Comment from: MamaS [Member] Email
About six months after my daughter arrived from El Salvador (at age 4) we were shopping at the mall with her grandparents and her sister (age 6). I took her sister to try on shoes while her grandparents took little Fritter for ice cream. A woman my parents knew came up and spoke with them. During a lull in the conversation my daughter asked "Is this my new mommy?" Our kids must be pretty smart to remember the scenario and generalize to other situations! Don't worry. She will eventually figure out that she is yours for always and she is not going to be given away.
PermalinkPermalink 03/22/07 @ 07:32
Comment from: Kelly [Member] Email · http://fost-adopt.adoptionblogs.com
I always advise parents to put sunglasses on their kids when they take them out in public. I learned this from Nancy Thomas. If the kids are wearing sunglasses, it's harder for them to engage the pitiful eyes, and suck someone into feeling sorry for them, or falling for the charming routine.

Some really good kids are able to still do it with the rest of their face, but most kids work the eyes.

I see Hannah do this sometimes when we are out, and I simply ask here "who are you with?" and direct her to turn around and face me in the shopping cart. We always take a cart, she doesn't get to walk by herself.
PermalinkPermalink 03/22/07 @ 08:22
Comment from: Nancy Spoolstra [Member] Email · http://attachment-disorder.adoptionblogs.com/
My daughter didn't overtly Mom Shop, just had a PhD on the pitiful eyes routine mentioned by Kelly. But I have seen MANY kids mom shop. Sounds like you are on the right track, Lauri, keep up the good work!
PermalinkPermalink 03/22/07 @ 09:05
Comment from: Lauri [Member] Email · http://adoptive-parenting.adoptionblogs.com/
Thanks for the stories , advice & feedback...keep em coming
PermalinkPermalink 03/22/07 @ 09:58
Comment from: Lori [Member] Email
OMGOSH the sunglasses are a great idea. I wish I had known that when Dawn was a toddler.

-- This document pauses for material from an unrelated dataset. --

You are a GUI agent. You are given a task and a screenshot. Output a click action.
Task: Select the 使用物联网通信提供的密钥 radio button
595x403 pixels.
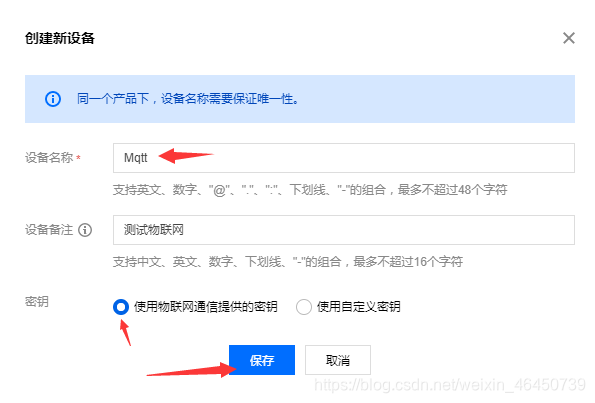(121, 307)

Dawn not only mommy shopped, she family shopped. To some extent she still does from time to time.

L
PermalinkPermalink 03/22/07 @ 17:46
Comment from: suebie [Member] Email
I see this is an old thread but I am new to the blog. I just had to add that our 10 year old "mommy shopped" by cheerfully hugging all my friends when she had just met them. She also would wander off with any one of them without permission.
Of course my friends thought it was just a sign of a happy healthy child.